Tasks

Some operations performed by Xenopsd are blocking, for example:

  • suspend/resume/migration
  • attaching disks (where the SMAPI VDI.attach/activate calls can perform network I/O)

We want to be able to

  • present the user with an idea of progress (perhaps via a “progress bar”)
  • allow the user to cancel a blocked operation that is taking too long
  • associate logging with the user/client-initiated actions that spawned them

Principles

  • all operations which may block (the vast majority) should be written in an asynchronous style i.e. the operations should immediately return a Task id
  • all operations should guarantee to respond to a cancellation request in a bounded amount of time (30s)
  • when cancelled, the system should always be left in a valid state
  • clients are responsible for destroying Tasks when they are finished with the results

Types

A task has a state, which may be Pending, Completed or failed:

	type async_result = unit

	type completion_t = {
		duration : float;
		result : async_result option
	}

	type state =
		| Pending of float
		| Completed of completion_t
		| Failed of Rpc.t

When a task is Failed, we assocate it with a marshalled exception (a value of type Rpc.t). This exception must be one from the set defined in the Xenops_interface. To see how they are marshalled, see Xenops_server.

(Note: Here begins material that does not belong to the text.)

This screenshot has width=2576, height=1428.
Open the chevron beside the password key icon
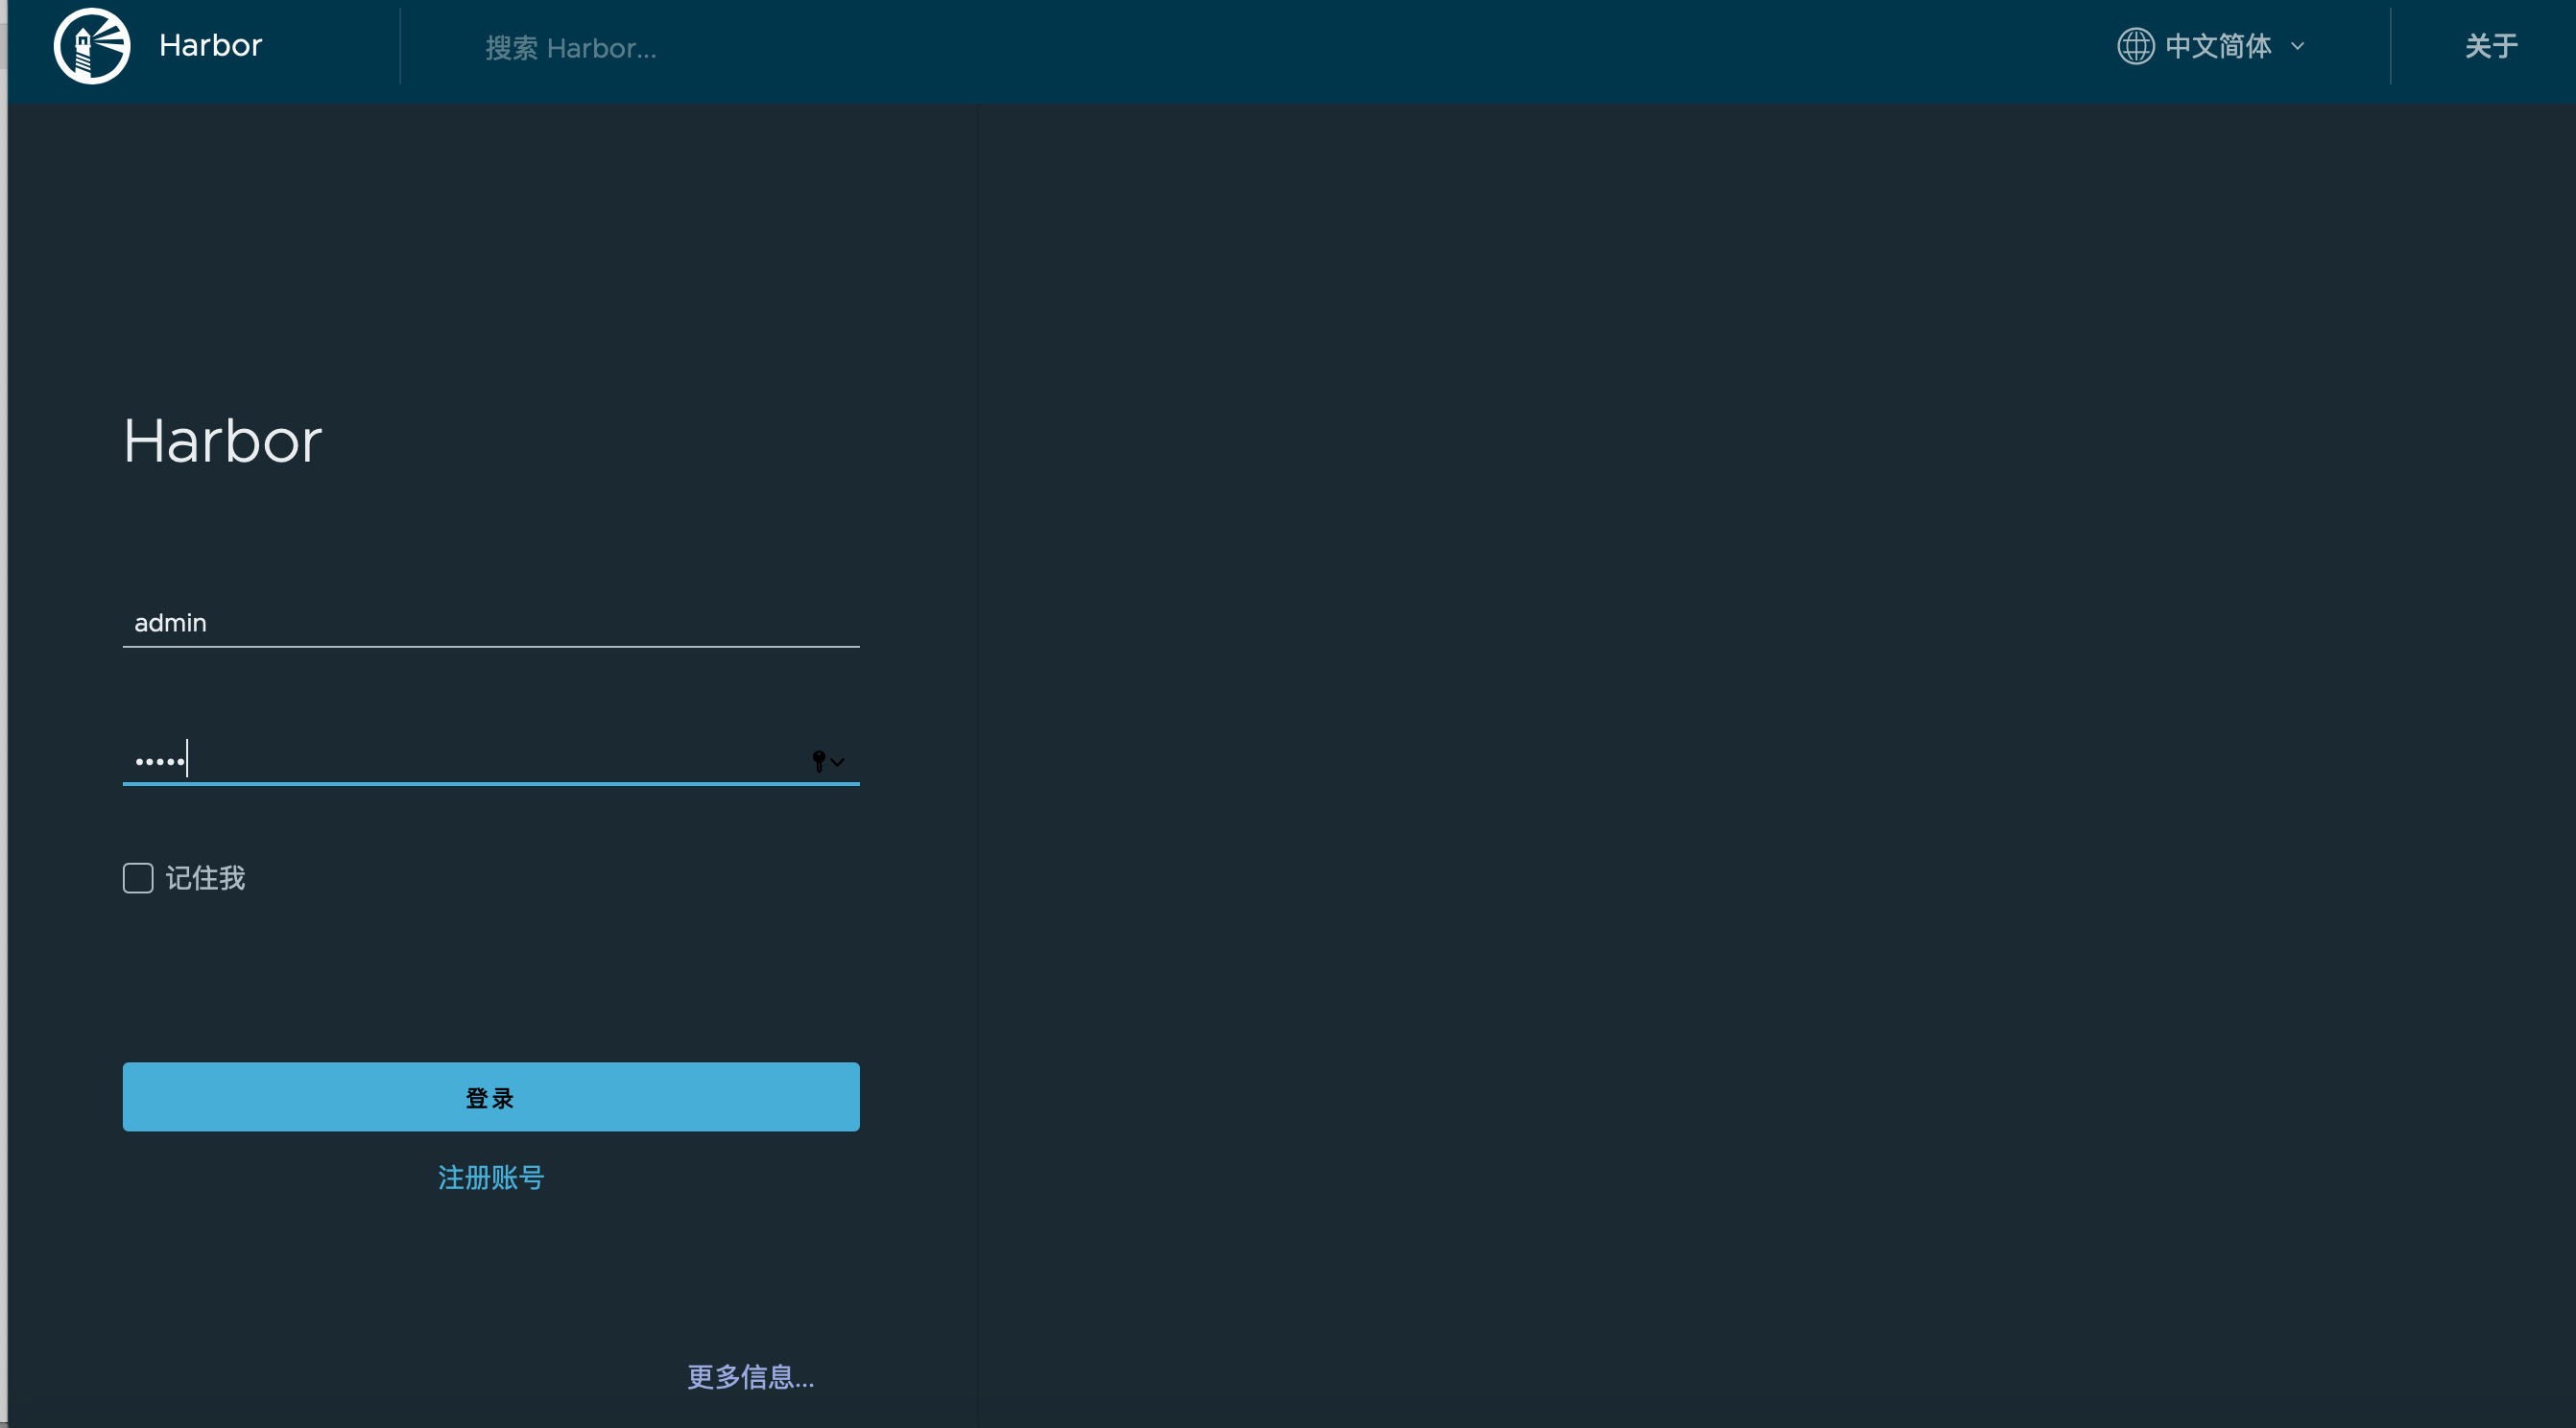point(838,762)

From the point of view of a client, a Task has the immutable type (which can be queried with a Task.stat):

	type t = {
		id: id;
		dbg: string;
		ctime: float;
		state: state;
		subtasks: (string * state) list;
		debug_info: (string * string) list;
	}

where

  • id is a unique (integer) id generated by Xenopsd. This is how a Task is represented to clients
  • dbg is a client-provided debug key which will be used in log lines, allowing lines from the same Task to be associated together
  • ctime is the creation time
  • state is the current state (Pending/Completed/Failed)
  • subtasks lists logical internal sub-operations for debugging
  • debug_info includes miscellaneous key/value pairs used for debugging

Internally, Xenopsd uses a mutable record type to track Task state. This is broadly similar to the interface type except

  • the state is mutable: this allows Tasks to complete
  • the task contains a “do this now” thunk
  • there is a “cancelling” boolean which is toggled to request a cancellation.
  • there is a list of cancel callbacks
  • there are some fields related to “cancel points”

Persistence

The Tasks are intended to represent activities associated with in-memory queues and threads. Therefore the active Tasks are kept in memory in a map, and will be lost over a process restart. This is desirable since we will also lose the queued items and the threads, so there is no need to resync on start.

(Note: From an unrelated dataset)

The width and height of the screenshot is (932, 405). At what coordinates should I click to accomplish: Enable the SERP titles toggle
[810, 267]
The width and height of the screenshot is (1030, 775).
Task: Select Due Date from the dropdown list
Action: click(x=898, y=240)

Note that every operation must ensure that the state of the system is recoverable on restart by not leaving it in an invalid state. It is not necessary to either guarantee to complete or roll-back a Task. Tasks are not expected to be transactional.

Lifecycle of a Task

All Tasks returned by API functions are created as part of the enqueue functions: queue_operation_*. Even operations which are performed internally are normally wrapped in Tasks by the function immediate_operation.

A queued operation will be processed by one of the queue worker threads. It will

  • set the thread-local debug key to the Task.dbg
  • call task.Xenops_task.run, taking care to catch exceptions and update the task.Xenops_task.state
  • unset the thread-local debug key
  • generate an event on the Task to provoke clients to query the current state.

Task implementations must update their progress as they work. For the common case of a compound operation like VM_start which is decomposed into multiple “micro-ops” (e.g. VM_create VM_build) there is a useful helper function perform_atomics which divides the progress ‘bar’ into sections, where each “micro-op” can have a different size (weight). A progress callback function is passed into each Xenopsd backend function so it can be updated with fine granulatiry. For example note the arguments to B.VM.save

Clients are expected to destroy Tasks they are responsible for creating. Xenopsd cannot do this on their behalf because it does not know if they have successfully queried the Task status/result.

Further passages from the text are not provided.